Research suggests that students who participate in study abroad programs lack sufficient preparation prior to departure due to inadequate orientation methodology (Berdan, Goodman, & Taylor, 2013). This project set out to explore how virtual simulation might be used to strengthen students’ study abroad orientation experience. The project was based on the premise that virtual experiences can be used to immerse students in a target culture so they can learn about the five stages of culture shock. To this end, a 3D virtual world simulation was designed and developed using Minecraft. The purpose of the simulation was to instruct American university students, planning to study abroad in Japan, about the phenomenon of culture shock.
As part of the instructional design process, a usability study was conducted to evaluate the simulation’s navigation and efficiency, as well as user satisfaction. The development of this usability study stemmed from two main conceptual frameworks. These were Norman’s (2013) Seven-Stage Action Cycle for observing user-based performance around certain tasks, and Keller’s (1987) ARCS Model of Motivational Design for creating the foundation users experienced.

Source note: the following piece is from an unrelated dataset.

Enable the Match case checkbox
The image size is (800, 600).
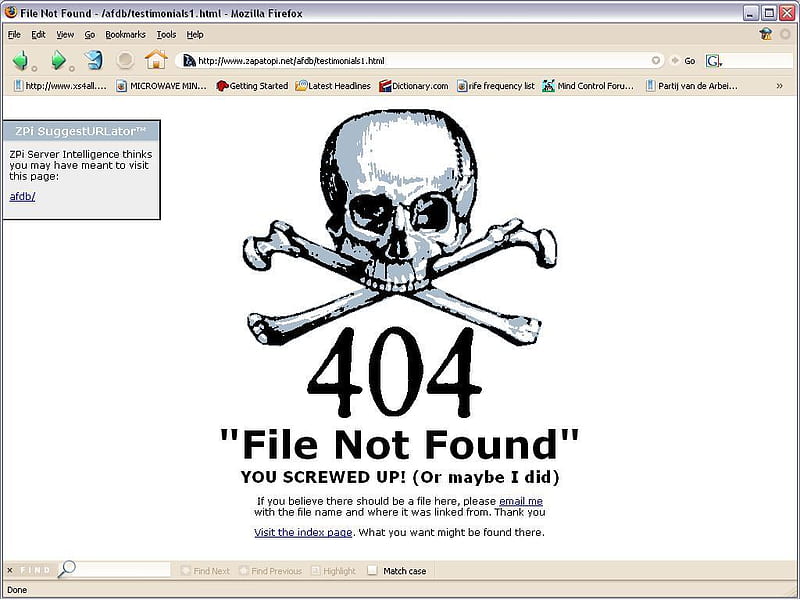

In total, twelve (n = 12) participants evaluated the simulation’s usability by navigating a linear sojourn while performing certain usability tasks. Participants also completed a one-on-one cognitive walkthrough with the investigator. Results of the analysis indicated that the simulation was, in fact, useful for the target audience and that learning through virtual worlds may be an effective means of introducing students to a target culture. In hindsight, as favorable as virtual world learning environments might seem, developers should expect a substantial time commitment in using this method of instruction.